Courant février, mécaniciens et pilotes, furent transformés sur Hurricane. Durant leur stage au centre de transformation d’Ismaïlia, les pilotes furent utilisés dans des missions de chasse de nuit au-dessus du canal de Suez qui était l’objet, à l’époque, de visites fréquentes d’avions mouilleurs de mines. Mais bientôt Rommel lançait en Cyrénaïque sa première contre-offensive. Tous les pilotes rejoignirent le terrain de Garala près de Mersamatruh. Là, pendant deux mois, ils menèrent des actions (ground-straffing) presque quotidiennes et souvent bi-quotidiennes sur les convois routiers de ravitaillement et les grands arrières ennemis. Dotés d’avions à grand rayon d’action, ils s’enfoncèrent, au cours de missions individuelles, à 500 kilomètres des lignes et firent subir des pertes sérieuses à l’ennemi. Puis la bataille de Crête les réclama. Les pilotes français encore vivants furent volontaires pour ces missions dont le point de départ se trouvait à Sidi-Barani et qui impliquait, en face d’une supériorité ennemie écrasante, sept à huit contre un, le survol sur avion monomoteur, sans radio, de plus de 1.000 kilomètres de mer dans le voyage aller-retour.
Au 18 juin 1941, tous les pilotes qui avaient participé à ces actions et accompli individuellement un minimum de 45 missions avaient été abattus.
C’est ainsi que le n° 2 F.FF., comme le n° 1 F.FF disparut de la scène des opérations.
Mais déjà venant d’Angleterre, en passant par le Tchad, d’autres Français assuraient le relais dans le Moyen-Orient. Le personnel non naviguant des nos 1, 2, 3 Free French Flight rejoignit le groupe « Lorraine » et le capitaine Tulasne, jusque-là épargné, se préparait à mettre sur pied le groupe « Alsace » puis plus tard le « Normandie-Niémen ».

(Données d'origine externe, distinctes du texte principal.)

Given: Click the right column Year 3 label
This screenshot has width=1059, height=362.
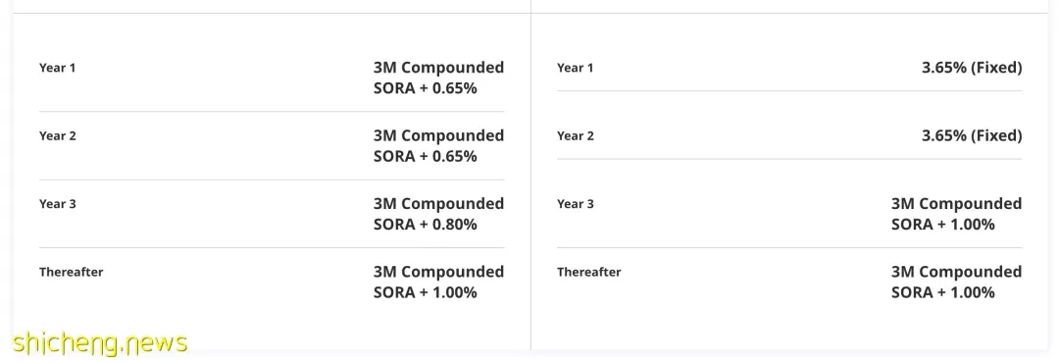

(1) En avril 1941, à la suite de l’inspection du général de Gaulle au Moyen-Orient, nous fûmes libérés de notre engagement dans la R.A.F. et fûmes incorporés administrativement dans le commandement des Forces Aériennes Françaises Libres à Londres. Notre incorporation morale datait cependant de juin 1940.
Extrait de la Revue de la France Libre, n° 200, mars-avril 1973.